* _SUPPLIED RECORDS_
•••••
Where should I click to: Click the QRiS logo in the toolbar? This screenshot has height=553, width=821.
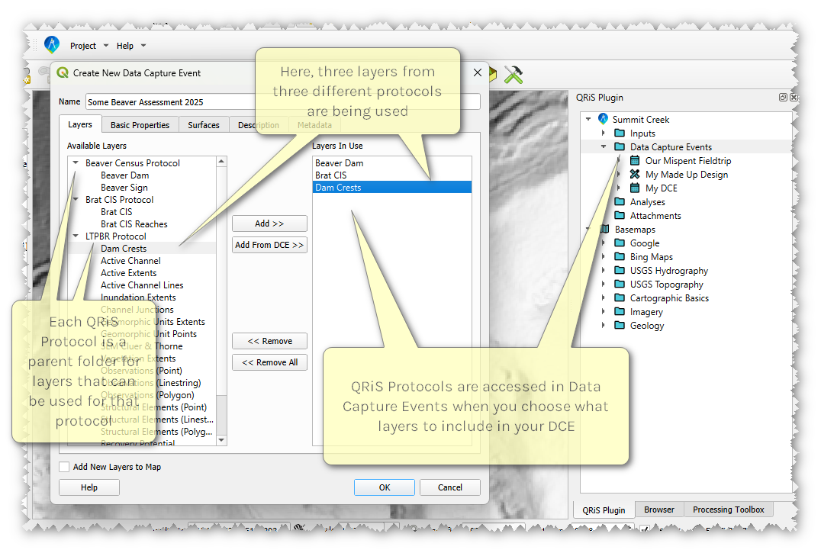pyautogui.click(x=51, y=45)
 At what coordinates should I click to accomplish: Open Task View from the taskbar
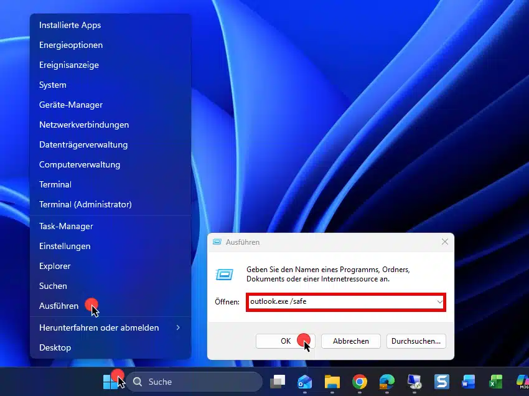pyautogui.click(x=278, y=382)
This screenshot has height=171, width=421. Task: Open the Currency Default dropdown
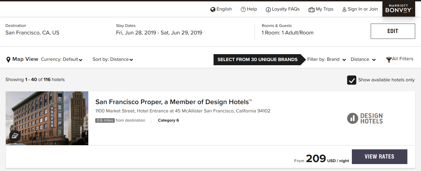tap(62, 59)
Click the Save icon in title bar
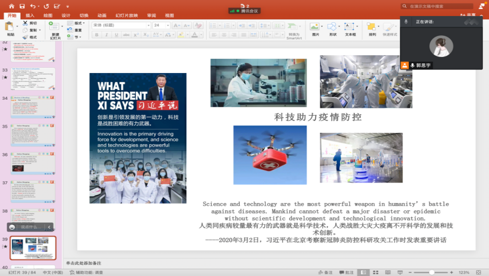 (22, 6)
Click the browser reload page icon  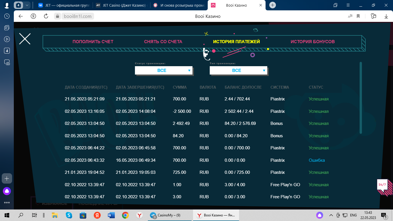tap(46, 16)

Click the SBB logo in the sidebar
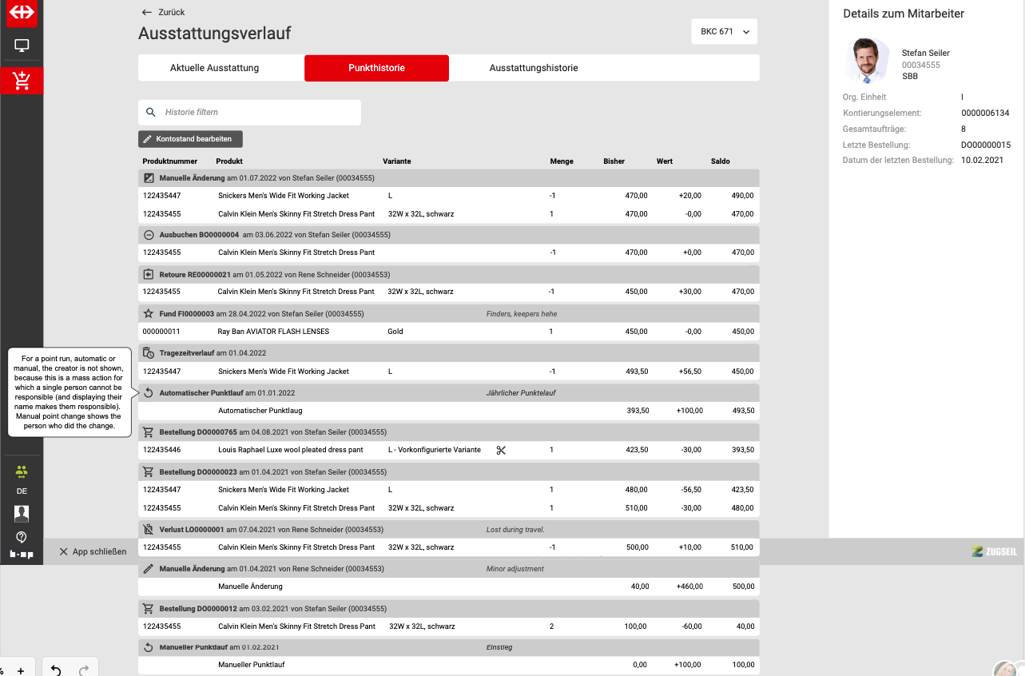22,13
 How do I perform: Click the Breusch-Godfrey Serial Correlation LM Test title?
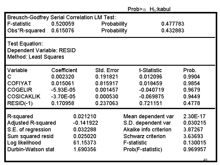click(61, 17)
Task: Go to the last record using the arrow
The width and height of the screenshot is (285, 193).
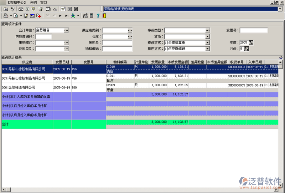Action: tap(67, 16)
•••••
* _EXERCISE INSTRUCTIONS_
Everything from the line containing "The width and" through the last line of the entries must be repeated verbatim, except pictures.

* _RESPONSE FOR THIS EXERCISE_
The width and height of the screenshot is (285, 193).
Action: tap(67, 16)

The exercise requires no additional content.